**Prompt**
Reproduce the full listing as it stands. Images do not belong in the copy.

── Given records

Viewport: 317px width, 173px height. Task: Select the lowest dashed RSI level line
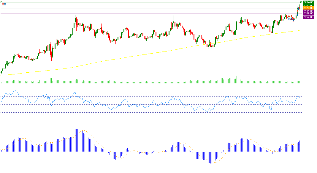pyautogui.click(x=148, y=112)
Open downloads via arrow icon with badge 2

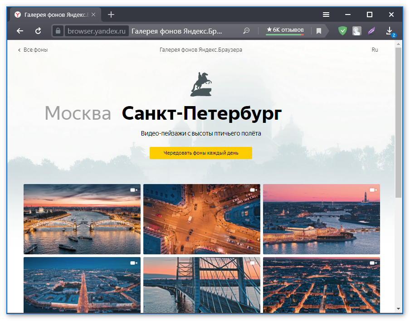(x=389, y=31)
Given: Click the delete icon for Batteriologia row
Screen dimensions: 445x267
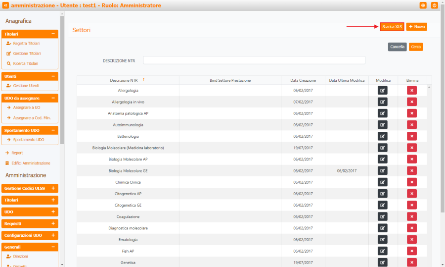Looking at the screenshot, I should (411, 136).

────

**Solution**
Viewport: 317px width, 173px height. Task: Select the lowest dashed RSI level line
pyautogui.click(x=148, y=112)
Open downloads via arrow icon with badge 2

(x=389, y=31)
Given: Click the delete icon for Batteriologia row
Screen dimensions: 445x267
Looking at the screenshot, I should (411, 136).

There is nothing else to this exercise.